Quiéreme

«Quiéreme«, grita el inconsciente. Pero no es una orden, sino el ruego que subyace tras cada acto, cada palabra, cada sonrisa falsa, cada respiración profunda que haces, intentando mantener la calma. «Quiéreme, por favor«, suplicas cuando gastas dinero. Como aquella tarde después de comer, cuando invitaste a la ronda de cafés a esos compañeros de trabajo que apenas te habían dirigido la palabra. También cuando te dejas la energía recordando cada detalle, interesándote en cada momento, buscando demostrar que estás ahí para personas que luego no hacen lo mismo por ti. Pero no importa. Todo es poco con tal de sentir afecto, de que te acepten. Es el precio que pagas para que no te excluyan ni te agredan. Para que no te hagan daño.

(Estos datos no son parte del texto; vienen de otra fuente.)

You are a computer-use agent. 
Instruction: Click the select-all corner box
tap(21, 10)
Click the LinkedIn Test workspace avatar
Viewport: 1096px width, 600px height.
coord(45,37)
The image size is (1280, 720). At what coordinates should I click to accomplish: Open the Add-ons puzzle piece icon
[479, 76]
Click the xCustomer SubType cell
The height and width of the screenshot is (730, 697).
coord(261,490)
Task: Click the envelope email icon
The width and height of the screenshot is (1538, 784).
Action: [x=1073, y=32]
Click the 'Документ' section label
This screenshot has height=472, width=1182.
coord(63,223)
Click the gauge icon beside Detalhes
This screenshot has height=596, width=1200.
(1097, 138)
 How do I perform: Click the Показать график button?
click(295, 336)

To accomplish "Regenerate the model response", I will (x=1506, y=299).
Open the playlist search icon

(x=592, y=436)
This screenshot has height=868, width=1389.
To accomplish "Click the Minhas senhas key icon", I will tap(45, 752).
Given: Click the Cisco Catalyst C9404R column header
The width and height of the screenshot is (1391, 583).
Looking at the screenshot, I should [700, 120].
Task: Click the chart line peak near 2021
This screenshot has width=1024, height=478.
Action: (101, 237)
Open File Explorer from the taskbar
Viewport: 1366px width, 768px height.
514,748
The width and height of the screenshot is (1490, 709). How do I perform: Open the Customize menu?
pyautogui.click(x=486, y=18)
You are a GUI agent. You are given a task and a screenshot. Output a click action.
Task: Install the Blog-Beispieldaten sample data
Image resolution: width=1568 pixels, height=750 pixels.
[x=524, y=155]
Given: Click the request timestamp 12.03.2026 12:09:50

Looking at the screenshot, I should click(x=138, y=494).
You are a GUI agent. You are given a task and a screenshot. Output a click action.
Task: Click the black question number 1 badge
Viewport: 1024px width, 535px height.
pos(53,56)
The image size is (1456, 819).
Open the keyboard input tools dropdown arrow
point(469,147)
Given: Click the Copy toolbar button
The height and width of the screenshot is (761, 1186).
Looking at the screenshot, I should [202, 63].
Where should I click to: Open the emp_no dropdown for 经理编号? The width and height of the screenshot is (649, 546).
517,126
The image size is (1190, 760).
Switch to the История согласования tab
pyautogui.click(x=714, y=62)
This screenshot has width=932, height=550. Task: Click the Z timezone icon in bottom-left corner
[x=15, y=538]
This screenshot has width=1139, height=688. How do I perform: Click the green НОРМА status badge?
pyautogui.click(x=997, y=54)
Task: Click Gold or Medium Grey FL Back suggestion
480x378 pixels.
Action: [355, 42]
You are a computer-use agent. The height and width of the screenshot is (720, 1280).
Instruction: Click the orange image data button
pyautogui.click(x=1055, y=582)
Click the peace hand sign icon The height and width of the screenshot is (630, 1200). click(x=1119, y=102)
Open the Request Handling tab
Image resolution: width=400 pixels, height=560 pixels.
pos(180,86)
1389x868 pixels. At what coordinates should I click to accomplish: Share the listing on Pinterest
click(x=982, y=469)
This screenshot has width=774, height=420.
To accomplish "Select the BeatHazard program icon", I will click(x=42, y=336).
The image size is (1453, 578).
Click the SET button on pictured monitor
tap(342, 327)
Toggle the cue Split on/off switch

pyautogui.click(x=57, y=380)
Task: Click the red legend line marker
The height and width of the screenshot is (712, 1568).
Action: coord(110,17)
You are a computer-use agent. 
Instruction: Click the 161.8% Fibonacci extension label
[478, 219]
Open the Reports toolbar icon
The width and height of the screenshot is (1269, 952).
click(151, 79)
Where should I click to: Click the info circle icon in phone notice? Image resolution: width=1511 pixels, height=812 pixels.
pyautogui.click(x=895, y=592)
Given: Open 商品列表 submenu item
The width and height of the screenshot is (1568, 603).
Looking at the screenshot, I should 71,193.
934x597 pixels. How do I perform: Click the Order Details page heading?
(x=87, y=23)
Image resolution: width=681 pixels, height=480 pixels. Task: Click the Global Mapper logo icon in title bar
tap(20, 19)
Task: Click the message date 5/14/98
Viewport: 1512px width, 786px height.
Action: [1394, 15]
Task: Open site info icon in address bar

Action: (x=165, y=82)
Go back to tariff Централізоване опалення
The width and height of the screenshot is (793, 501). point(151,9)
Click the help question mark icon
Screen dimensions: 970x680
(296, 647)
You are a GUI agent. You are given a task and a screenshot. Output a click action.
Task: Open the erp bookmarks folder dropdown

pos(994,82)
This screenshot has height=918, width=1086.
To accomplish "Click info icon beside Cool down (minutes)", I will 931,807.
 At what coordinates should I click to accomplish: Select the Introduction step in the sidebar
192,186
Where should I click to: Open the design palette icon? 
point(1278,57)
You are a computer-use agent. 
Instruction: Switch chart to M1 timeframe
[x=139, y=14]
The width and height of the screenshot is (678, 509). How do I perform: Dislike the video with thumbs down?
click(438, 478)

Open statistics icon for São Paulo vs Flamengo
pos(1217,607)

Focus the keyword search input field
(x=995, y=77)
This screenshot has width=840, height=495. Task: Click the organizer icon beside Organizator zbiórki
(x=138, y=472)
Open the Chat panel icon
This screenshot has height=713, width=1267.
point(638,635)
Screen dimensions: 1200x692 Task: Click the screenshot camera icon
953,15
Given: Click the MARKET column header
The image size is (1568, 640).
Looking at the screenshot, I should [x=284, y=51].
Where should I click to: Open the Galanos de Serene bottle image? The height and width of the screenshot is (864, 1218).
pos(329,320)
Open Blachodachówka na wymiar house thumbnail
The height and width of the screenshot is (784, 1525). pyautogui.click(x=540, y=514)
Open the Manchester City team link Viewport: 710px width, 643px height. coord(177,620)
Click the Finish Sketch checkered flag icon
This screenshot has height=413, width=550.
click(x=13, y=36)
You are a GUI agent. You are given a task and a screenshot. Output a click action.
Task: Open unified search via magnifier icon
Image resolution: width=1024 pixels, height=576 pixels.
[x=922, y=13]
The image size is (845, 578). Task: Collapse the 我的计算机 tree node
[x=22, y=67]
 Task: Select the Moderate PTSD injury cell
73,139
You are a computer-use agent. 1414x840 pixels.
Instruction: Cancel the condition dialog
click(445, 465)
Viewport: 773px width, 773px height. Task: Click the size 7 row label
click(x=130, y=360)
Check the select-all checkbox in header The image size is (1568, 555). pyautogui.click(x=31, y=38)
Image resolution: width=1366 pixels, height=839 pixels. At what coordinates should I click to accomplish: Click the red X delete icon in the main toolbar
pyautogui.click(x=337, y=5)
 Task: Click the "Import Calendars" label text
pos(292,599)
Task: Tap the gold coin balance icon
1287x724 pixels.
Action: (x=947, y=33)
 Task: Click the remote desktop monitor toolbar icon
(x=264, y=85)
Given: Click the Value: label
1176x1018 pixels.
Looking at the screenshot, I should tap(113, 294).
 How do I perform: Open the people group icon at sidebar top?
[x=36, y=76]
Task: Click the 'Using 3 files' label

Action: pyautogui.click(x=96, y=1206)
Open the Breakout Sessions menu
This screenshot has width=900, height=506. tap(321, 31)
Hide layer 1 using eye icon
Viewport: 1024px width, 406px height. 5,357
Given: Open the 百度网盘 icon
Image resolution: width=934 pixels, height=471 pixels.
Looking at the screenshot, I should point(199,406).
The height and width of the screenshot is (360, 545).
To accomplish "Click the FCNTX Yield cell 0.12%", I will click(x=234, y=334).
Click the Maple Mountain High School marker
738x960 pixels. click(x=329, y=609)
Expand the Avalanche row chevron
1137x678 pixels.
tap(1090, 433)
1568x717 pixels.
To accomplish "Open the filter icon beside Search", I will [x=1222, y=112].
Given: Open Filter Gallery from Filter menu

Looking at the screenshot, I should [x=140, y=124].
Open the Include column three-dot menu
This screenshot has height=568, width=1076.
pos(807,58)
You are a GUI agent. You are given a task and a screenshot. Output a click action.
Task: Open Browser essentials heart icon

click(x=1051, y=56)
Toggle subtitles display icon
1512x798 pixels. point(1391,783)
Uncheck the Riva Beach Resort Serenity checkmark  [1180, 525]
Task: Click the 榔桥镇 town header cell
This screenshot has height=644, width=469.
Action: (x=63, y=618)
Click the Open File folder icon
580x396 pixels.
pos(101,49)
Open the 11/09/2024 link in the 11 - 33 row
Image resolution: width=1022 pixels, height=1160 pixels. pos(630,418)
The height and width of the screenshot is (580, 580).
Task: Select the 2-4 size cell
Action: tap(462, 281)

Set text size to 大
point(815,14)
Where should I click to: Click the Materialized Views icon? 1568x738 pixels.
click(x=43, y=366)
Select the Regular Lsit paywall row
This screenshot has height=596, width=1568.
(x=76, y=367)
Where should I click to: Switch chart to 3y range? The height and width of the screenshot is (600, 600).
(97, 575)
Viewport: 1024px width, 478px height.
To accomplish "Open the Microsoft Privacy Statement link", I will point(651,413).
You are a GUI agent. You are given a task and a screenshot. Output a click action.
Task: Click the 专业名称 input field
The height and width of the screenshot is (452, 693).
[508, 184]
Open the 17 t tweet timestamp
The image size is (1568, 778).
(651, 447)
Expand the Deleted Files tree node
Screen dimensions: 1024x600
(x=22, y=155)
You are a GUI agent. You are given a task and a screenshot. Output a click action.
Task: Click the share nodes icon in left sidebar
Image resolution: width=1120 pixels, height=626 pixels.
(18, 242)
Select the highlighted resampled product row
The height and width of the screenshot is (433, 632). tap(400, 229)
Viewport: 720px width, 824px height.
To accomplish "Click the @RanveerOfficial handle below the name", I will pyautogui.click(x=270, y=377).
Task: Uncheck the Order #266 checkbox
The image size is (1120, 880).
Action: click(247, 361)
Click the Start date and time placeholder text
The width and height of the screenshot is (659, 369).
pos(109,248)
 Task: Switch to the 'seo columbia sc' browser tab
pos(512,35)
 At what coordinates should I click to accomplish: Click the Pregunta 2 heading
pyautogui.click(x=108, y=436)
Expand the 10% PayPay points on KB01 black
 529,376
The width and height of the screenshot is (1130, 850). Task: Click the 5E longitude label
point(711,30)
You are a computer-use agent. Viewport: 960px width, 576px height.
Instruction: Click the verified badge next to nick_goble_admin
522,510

Algunas noches, en tu cuarto, te das cuenta de que no importa cuánto te esforzaste; hoy también fuiste invisible para aquellos que ayer ni se molestaron en mirarte. Nunca resultó fácil sentirse el ‘verso suelto’ y te planteas que, a estas alturas, ya deberías estar habituado. Aun así, todavía te sorprendes ensuciándote el pantalón a la altura de las rodillas, de vez en cuando. «Quiéreme«, resuena constantemente el eco de tu ser.

Y, sí, ojalá algún día te quisieses a ti mismo.